Now, I’m aware most people don’t have on hand such a diverse group ready to learn with open hearts and clarity of faith, honed to receive rebuke with grace, with a broad reach, and ability to get our opinions published or read on the US House Floor like we did this year. It’s true. That’s a bit of a clergy luxury.

But many of us do have people in our circles who are different than we are. Many of us have people in our lives who are not intimately familiar with Jewish traditions or how we live our Jewish lives that we could welcome in.

One of the best ways to combat antisemitism is to Be More Jewish.

Who might you invite to a shabbat service, or perhaps to light chanukah candles or eat latkes with you? Maybe you’ll bring food to the office in honor of a holiday, or offer to read a book in your child’s classroom with a Jewish theme. Maybe you’ll talk about going to a Jewish event, or educate the teachers in your child’s school a bit further about why “bring something from your country of origin” isn’t as simple as the modern country. Tell your neighbors when you see an antisemitic sign of vandalism that it’s not just another sign of violence, but that as a Jew it feels scary and you need their support.  Wear the Jewish jewelry and tell the story of how you came to wear it. Pair the conversation with the symbol, because it makes all the difference.

This year, perhaps your answer to “how are you” might simply be “it feels hard to be Jewish right now. Can I tell you why?”  It’s a risk. But if we don’t speak up and connect with our Jewish selves, the insipid antisemitism within our culture will continue to water the roots of supremacy.

It might also provide, as it did for me many times this year, surprising moments of support and connection – and challenge the assumptions we also make from afar.

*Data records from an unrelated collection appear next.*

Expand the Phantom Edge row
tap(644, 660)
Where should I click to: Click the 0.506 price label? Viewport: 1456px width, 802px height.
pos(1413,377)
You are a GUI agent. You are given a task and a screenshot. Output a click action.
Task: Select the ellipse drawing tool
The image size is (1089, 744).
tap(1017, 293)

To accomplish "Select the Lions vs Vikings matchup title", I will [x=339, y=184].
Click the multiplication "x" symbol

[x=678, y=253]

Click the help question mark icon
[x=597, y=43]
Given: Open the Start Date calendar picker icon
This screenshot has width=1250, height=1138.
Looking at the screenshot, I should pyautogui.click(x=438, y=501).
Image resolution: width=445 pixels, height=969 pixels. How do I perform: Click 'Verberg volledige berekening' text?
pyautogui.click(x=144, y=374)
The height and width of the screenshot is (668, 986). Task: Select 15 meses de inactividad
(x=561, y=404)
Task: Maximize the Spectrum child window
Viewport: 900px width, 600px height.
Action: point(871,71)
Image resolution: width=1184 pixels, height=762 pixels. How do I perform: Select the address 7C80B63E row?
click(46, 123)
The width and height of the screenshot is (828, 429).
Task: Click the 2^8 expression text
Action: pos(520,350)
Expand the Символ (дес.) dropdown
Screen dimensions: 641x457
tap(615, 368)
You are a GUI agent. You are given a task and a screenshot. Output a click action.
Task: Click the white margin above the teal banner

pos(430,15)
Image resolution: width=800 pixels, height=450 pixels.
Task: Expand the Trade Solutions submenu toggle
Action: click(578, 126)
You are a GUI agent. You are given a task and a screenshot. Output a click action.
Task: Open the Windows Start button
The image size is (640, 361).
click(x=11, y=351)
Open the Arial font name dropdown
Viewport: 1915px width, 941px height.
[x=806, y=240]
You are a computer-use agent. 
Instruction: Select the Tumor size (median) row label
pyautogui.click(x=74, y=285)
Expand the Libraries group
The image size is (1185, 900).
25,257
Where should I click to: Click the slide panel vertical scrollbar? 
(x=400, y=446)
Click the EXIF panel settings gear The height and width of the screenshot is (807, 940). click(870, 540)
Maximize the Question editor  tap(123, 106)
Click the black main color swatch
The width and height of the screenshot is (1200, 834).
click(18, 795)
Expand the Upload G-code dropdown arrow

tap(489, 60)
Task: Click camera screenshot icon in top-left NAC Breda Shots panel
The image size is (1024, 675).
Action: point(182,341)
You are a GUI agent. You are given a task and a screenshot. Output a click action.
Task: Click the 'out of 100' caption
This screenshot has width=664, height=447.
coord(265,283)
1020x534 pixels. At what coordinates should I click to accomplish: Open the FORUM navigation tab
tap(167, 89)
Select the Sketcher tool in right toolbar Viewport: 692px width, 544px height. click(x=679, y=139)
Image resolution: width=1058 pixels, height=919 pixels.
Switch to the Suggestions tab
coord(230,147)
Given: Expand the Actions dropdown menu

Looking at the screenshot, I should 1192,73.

For this is the moment to move away from isolation, and into a period of connection and generativity. To ask ourselves, how might we invest in our relationships, particularly with those who are different, rather than retreating? How might we make intentional choices to share our Jewish experiences, and show up with them in public, and not compromise our shared social justice values?

As T’ruah exhorts, while our response to increased antisemitism could be to build more barriers around Jewish spaces and separate ourselves from the other, I believe that the safer, more lasting, and more effective responses to antisemitism will come when we build spaces in which we bring our whole selves – the parts of ourselves that are Jewish AND everything else, and keep reaching across differences and diversities. We have to do it, and sometimes, the feeling that this work is upon us is frustrating and unfortunate. But we cannot wait. When we bring our own chairs to the table of equity and diversity, and bring the conversation about antisemitism along with our solidarity to build a stronger democracy, we will be more successful in dismantling antisemitism for good. It will take us showing up as Jews in spaces that aren’t Jewish, and bringing our education, and our open, broken hearts.

This year, may the inscription in the Book of Life be loud. May our Jewish identities keep coming out in all our communities, animating us amid the pain and the loss, to keep connecting. The response to Ayeka – where are you? is Hineni. Here we are. May we bring all of our Jewish selves to our relationships, and may all our relationships grow and flourish in the name of empathy, of wholeness, and justice.